*** Records supplied Section Begins ***

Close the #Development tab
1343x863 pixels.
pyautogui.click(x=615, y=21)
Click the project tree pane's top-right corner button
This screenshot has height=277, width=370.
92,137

*** Records supplied Section Ends ***

§ **What this task involves**
Retype, without changes, the lines from the line holding "Click the project" to the end of the data, both ends included.

§ **Solution to this problem**
Click the project tree pane's top-right corner button
This screenshot has height=277, width=370.
92,137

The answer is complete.